• Task:
Using the entries that follow, write out the line containing "Garden Pest Control (111, 1966)", the line containing "custom pest control treatments (110, 1866)", and every line between them, exactly and nothing else.

• Material provided:
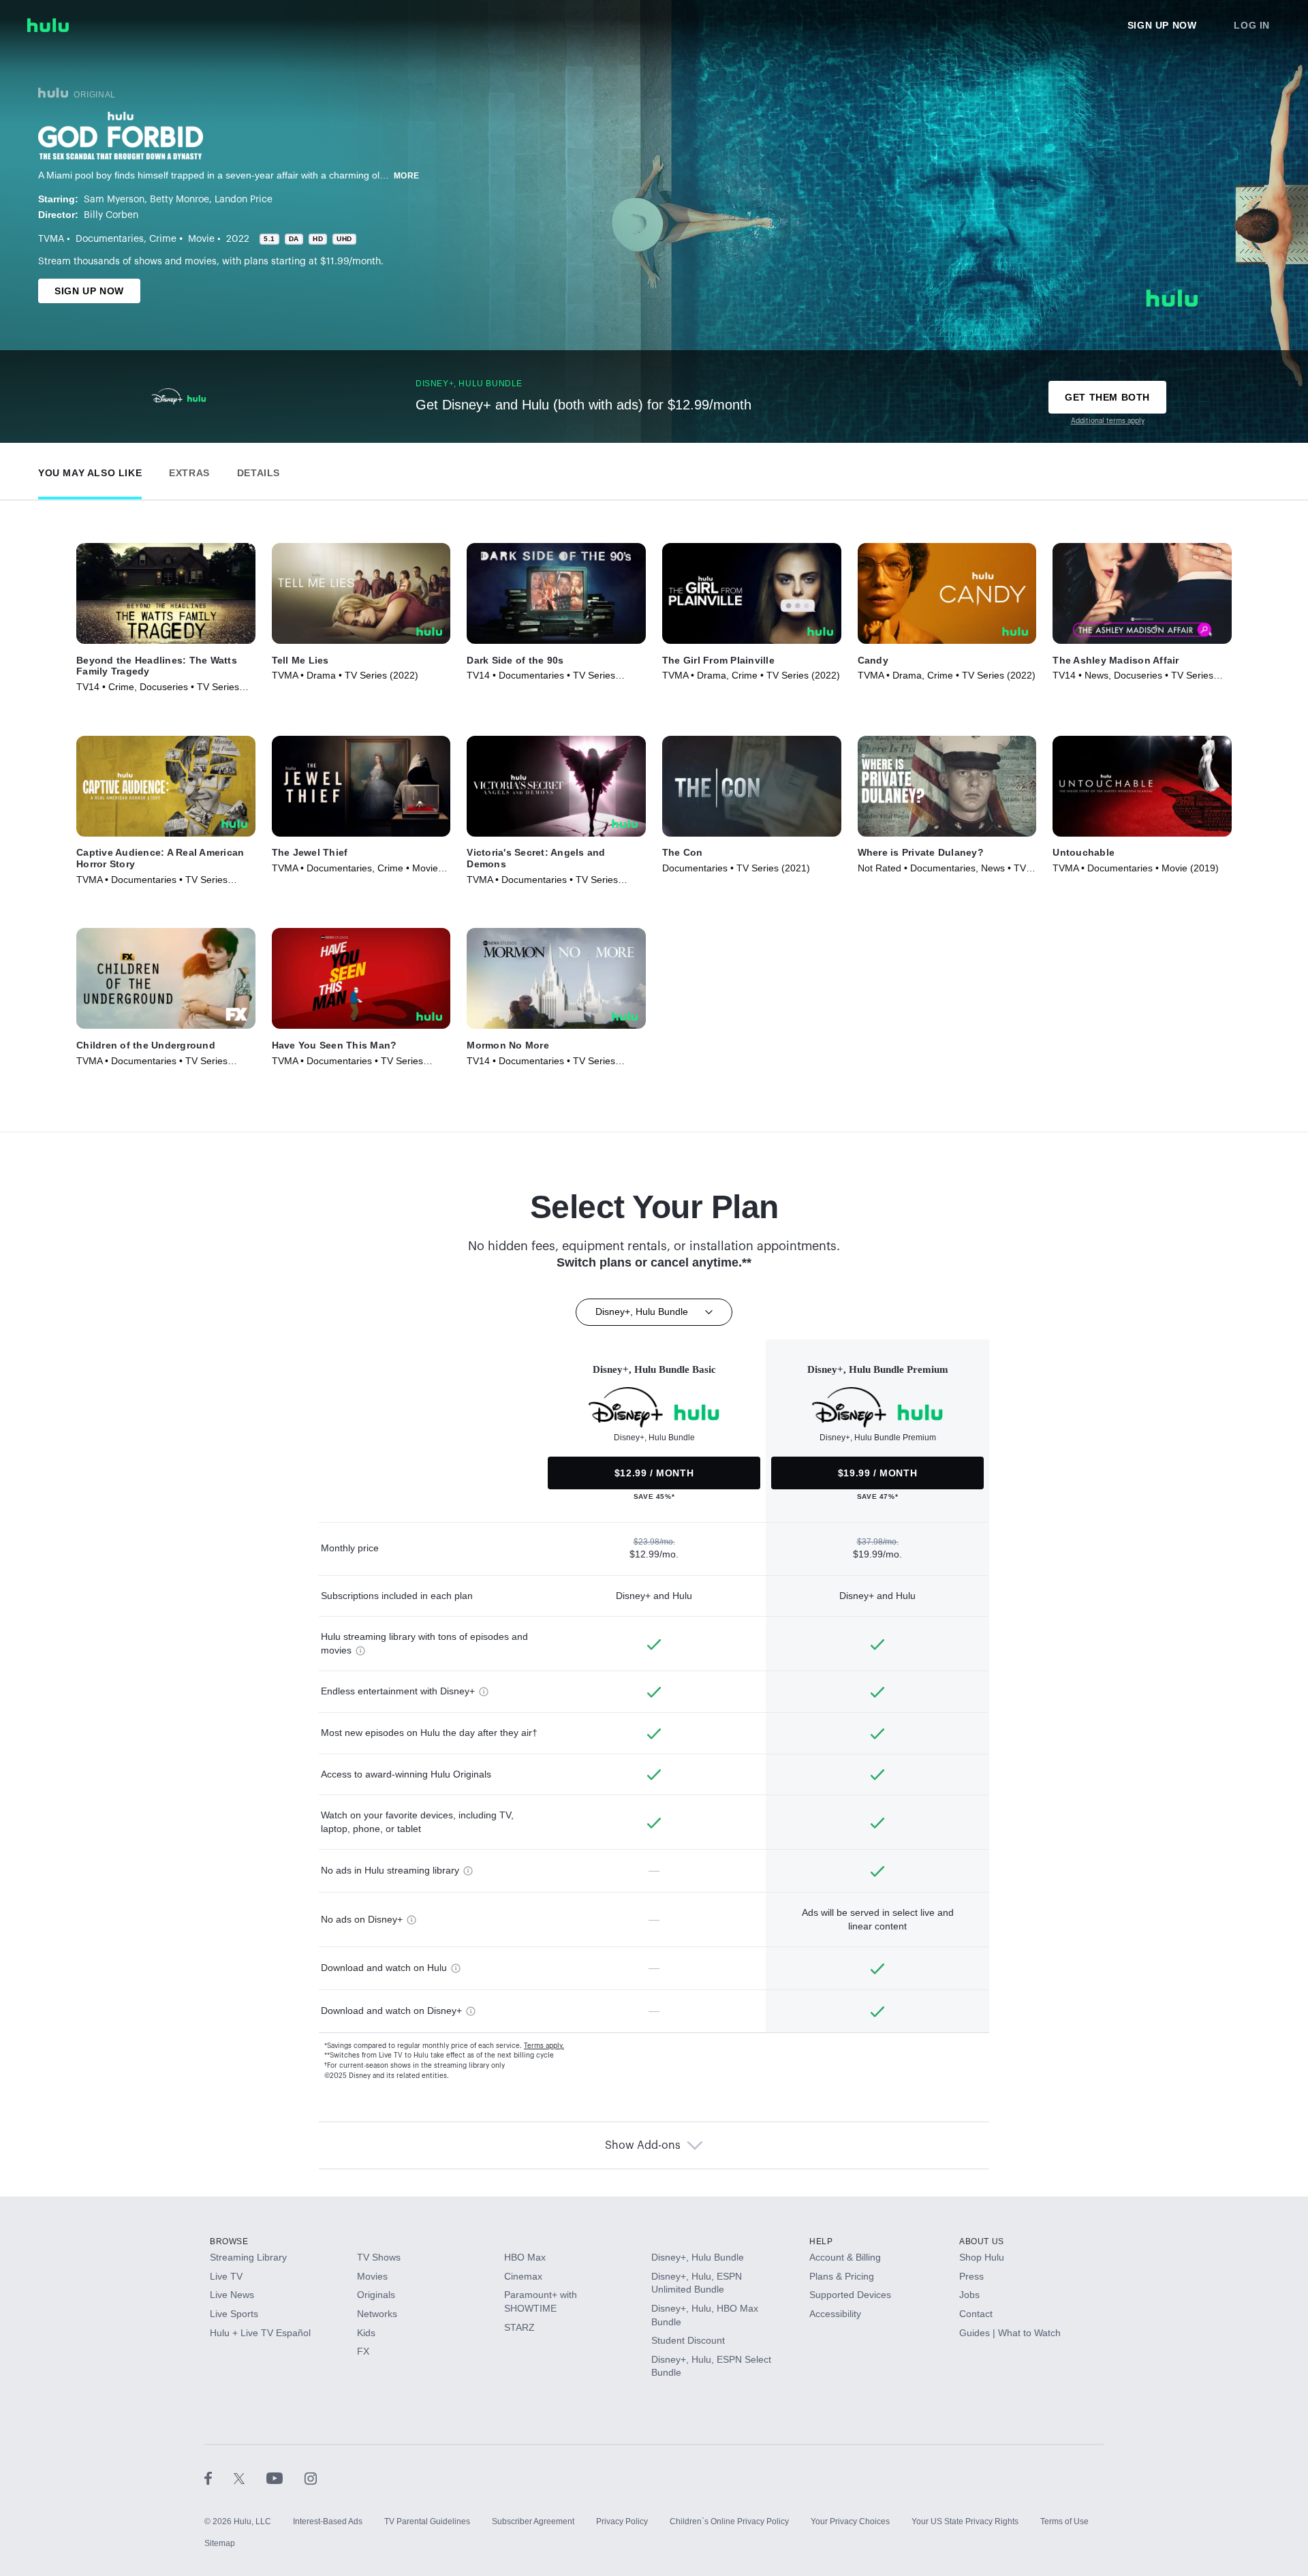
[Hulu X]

* * *

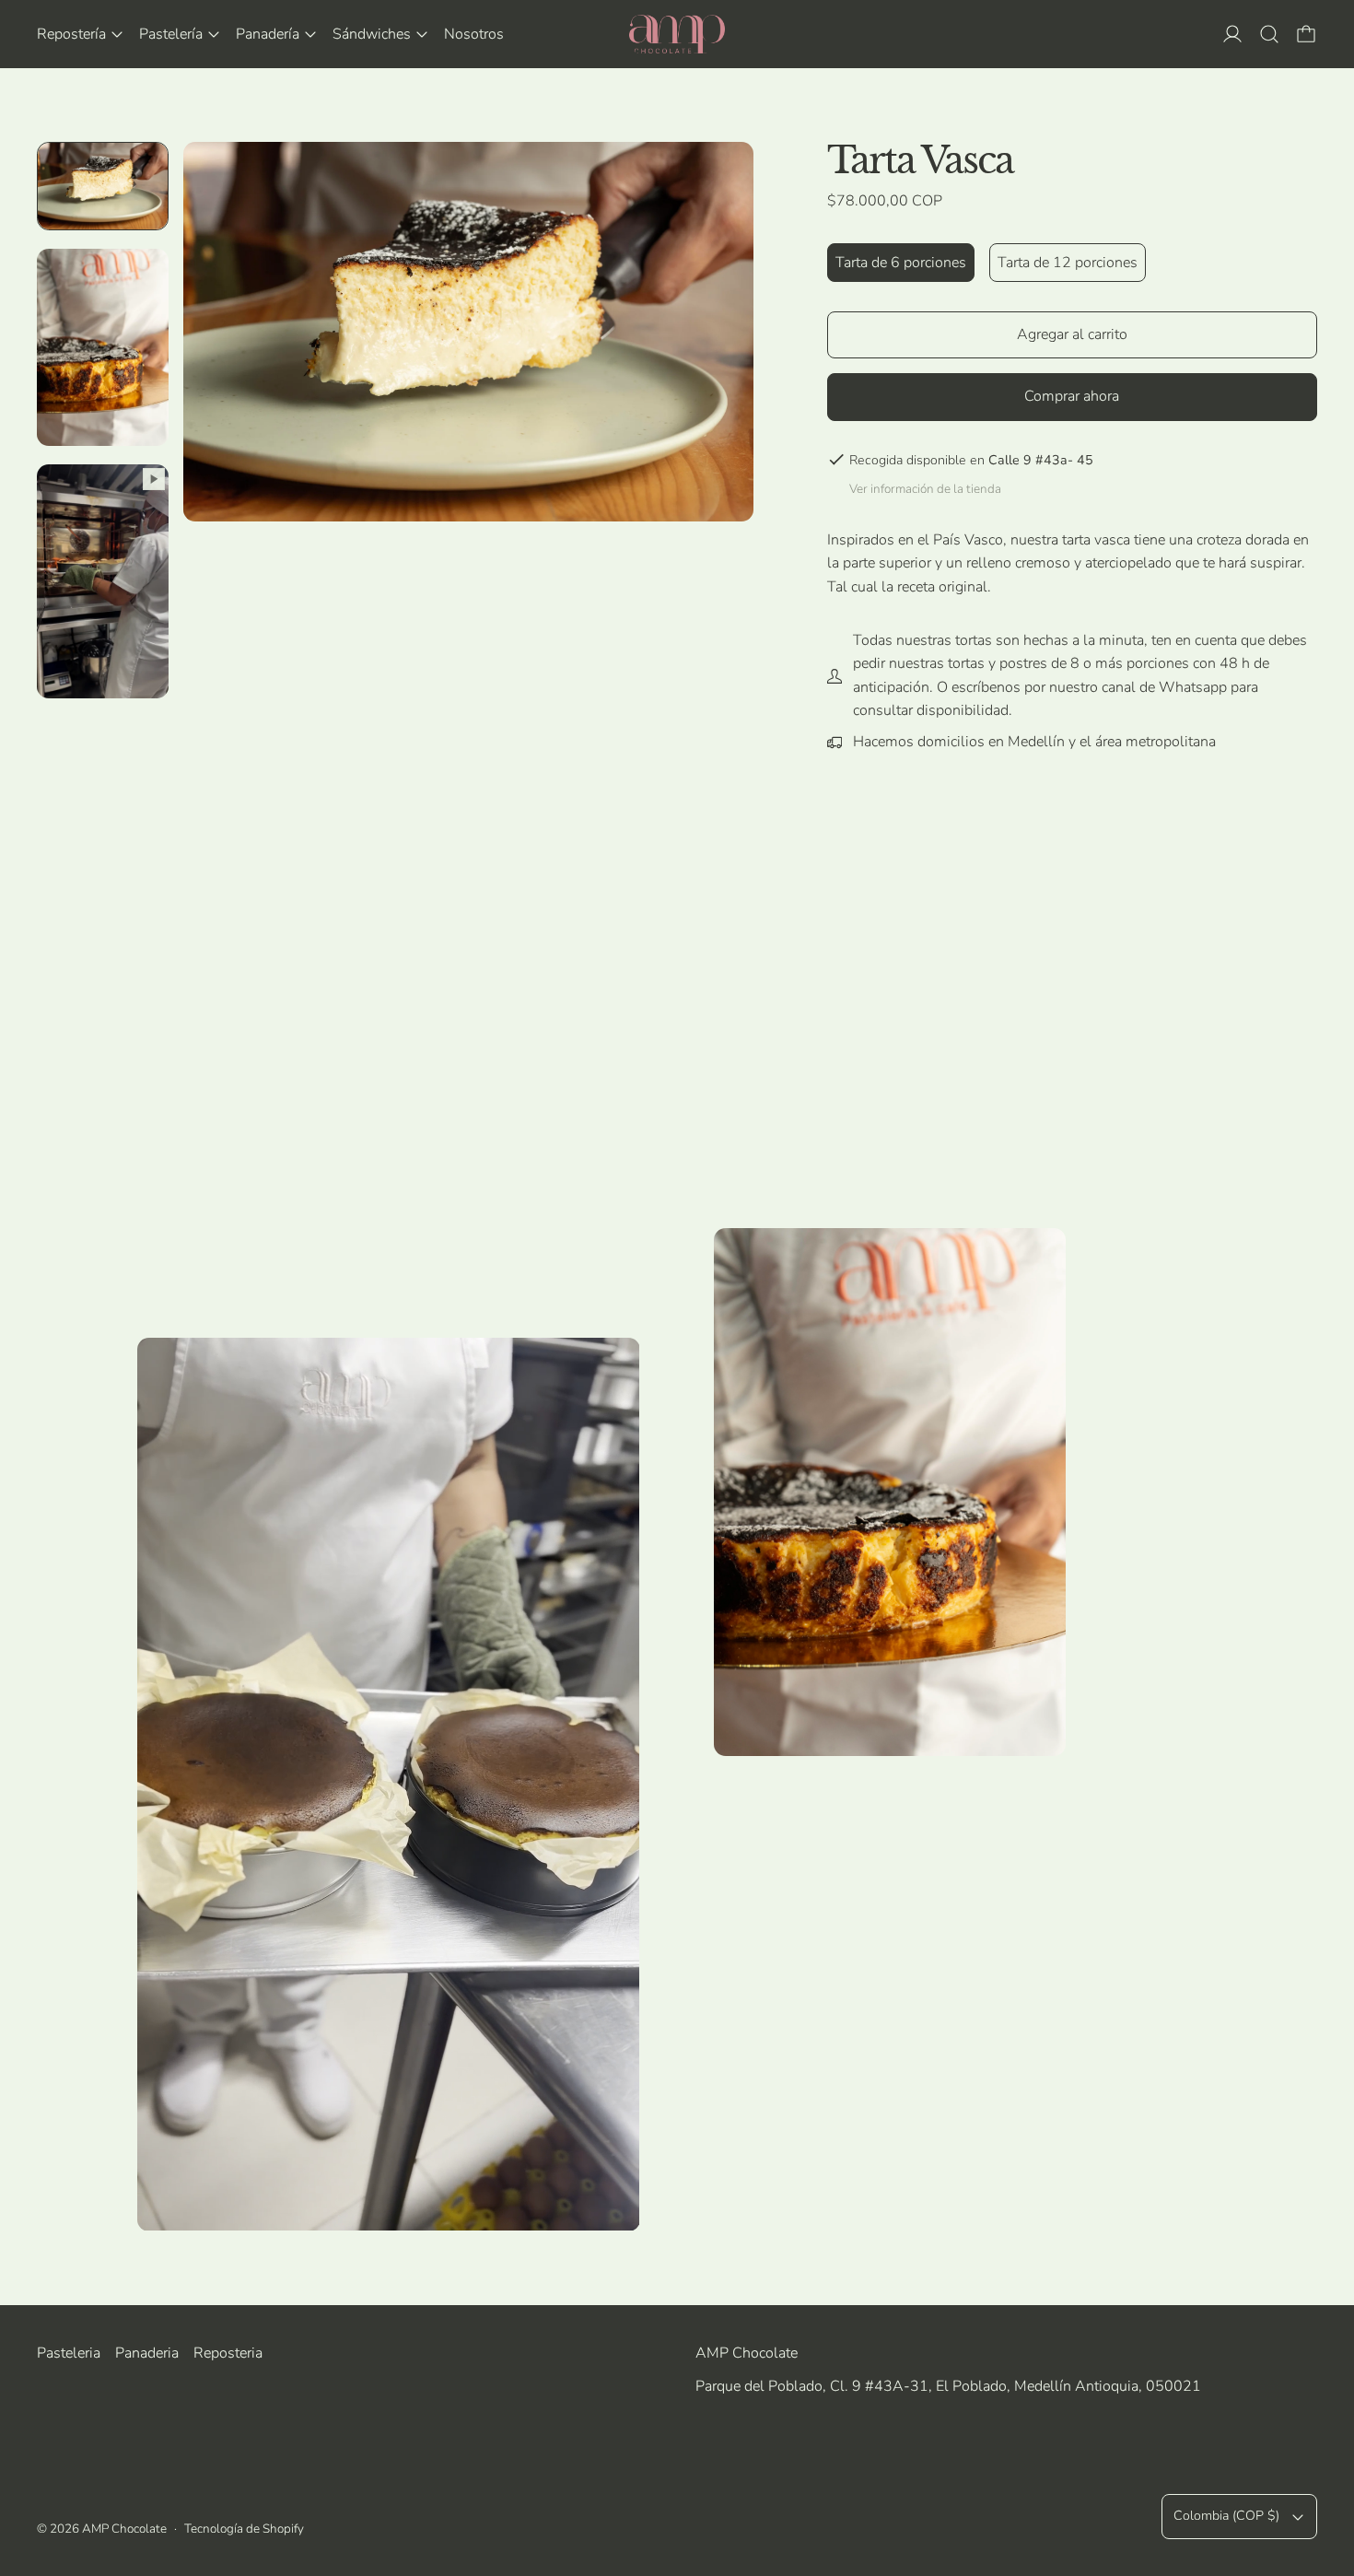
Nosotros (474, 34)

---

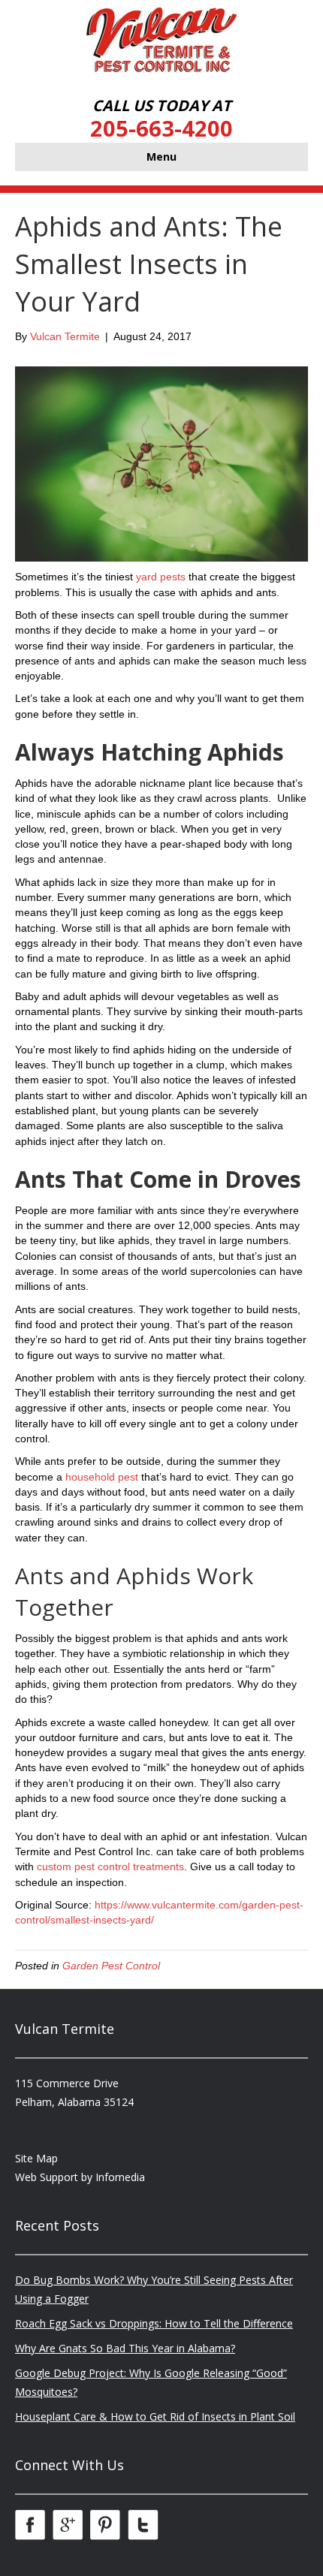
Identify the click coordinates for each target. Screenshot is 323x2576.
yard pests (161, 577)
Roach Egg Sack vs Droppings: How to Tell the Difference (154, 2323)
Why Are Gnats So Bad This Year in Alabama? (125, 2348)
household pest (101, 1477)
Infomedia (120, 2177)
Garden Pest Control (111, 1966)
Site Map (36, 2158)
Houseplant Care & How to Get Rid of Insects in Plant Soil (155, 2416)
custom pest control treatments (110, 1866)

• Task answer:
Garden Pest Control (111, 1966)
Site Map (36, 2158)
Houseplant Care & How to Get Rid of Insects in Plant Soil (155, 2416)
custom pest control treatments (110, 1866)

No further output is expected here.